Un corridoio fatto mille volte in otto ore ma con quel tutone di 3 taglie in più, la mascherina soffocante e tutto il resto è come averlo percorso 15 volte tanto.
In fondo nascosto dietro i carrelli un telefono o meglio un centralino, comunicazioni sui vari spostamenti, sui pazienti che devono andare e arrivare. Ma all’improvviso rispondi pensando ad una solita chiamata invece è la voce tremante di una figlia di una paziente che ha già saputo dal medico le notizie della mamma.
E lí piangendo inizia a dirti che è malata e che da 8 mesi non vede sua mamma. Ha appena saputo che non la rivedrà più e vuole che gliela saluti.
E così ti dimentichi di essere in un corridoio all’interno di una tuta gigante e gli dici con la voce tremante a tua volta “certo lo farò stia tranquilla” e riattacchi. Continui a lavorare, ma arriva un paziente “critico” e appena si riprende il medico chiama la figlia, prima che riattaccasse gli suggerisco che potevamo fargliela salutare. Perché lei non lo poteva vedere, ma eravamo consapevoli che sarebbe stata l’ultima volta che l’avrebbe sentita, e cosi abbiamo fatto!
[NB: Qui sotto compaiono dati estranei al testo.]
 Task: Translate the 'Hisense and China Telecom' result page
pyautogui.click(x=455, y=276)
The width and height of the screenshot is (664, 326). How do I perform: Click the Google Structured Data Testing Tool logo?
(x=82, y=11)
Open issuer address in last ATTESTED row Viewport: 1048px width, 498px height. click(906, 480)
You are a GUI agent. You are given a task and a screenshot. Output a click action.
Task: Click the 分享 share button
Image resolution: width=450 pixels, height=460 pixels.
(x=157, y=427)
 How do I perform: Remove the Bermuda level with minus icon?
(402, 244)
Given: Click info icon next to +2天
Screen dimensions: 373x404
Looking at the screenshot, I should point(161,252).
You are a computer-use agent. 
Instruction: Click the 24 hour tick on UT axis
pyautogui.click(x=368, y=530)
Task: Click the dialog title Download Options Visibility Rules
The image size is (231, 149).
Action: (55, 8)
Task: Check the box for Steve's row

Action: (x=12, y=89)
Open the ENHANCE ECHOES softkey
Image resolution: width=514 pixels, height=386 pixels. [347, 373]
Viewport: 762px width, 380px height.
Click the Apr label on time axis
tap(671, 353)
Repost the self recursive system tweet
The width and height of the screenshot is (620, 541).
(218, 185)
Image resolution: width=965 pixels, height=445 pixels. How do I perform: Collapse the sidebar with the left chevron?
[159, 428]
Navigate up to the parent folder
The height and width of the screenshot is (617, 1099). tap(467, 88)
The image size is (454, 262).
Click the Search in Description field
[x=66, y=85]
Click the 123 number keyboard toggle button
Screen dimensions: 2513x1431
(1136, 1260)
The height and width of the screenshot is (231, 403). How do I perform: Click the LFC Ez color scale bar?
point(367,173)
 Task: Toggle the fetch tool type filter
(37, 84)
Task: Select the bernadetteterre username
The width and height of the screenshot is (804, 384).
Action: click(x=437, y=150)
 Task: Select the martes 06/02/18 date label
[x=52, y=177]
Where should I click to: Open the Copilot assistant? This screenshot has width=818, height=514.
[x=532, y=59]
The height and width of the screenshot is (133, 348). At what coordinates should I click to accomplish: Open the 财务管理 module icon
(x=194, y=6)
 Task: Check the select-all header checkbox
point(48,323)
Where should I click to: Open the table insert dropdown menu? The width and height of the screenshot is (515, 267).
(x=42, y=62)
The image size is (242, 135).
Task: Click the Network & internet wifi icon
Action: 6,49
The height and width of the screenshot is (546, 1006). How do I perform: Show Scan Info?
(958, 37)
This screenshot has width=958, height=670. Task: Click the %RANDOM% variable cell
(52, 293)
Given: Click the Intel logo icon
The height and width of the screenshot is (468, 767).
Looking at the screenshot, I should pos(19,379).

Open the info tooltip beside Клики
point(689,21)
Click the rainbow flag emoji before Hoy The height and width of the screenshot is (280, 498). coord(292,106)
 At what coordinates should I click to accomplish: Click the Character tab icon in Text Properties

Passa un altro turno arrivo a casa con l’adrenalina ancora in circolo che anche stanotte non mi farà dormire (come le notti precedenti) e così passeranno i giorni, sperando che tutto finisca!
In questi momenti mi rendo conto di quanto si viva troppo nel superfluo non apprezzando quello che abbiamo fino a quando non lo perdiamo. Ad oggi questa è la realtà… questa è la nostra realtà… perciò anche io vi chiedo di restare a casa. Perché tutto andrà Bene!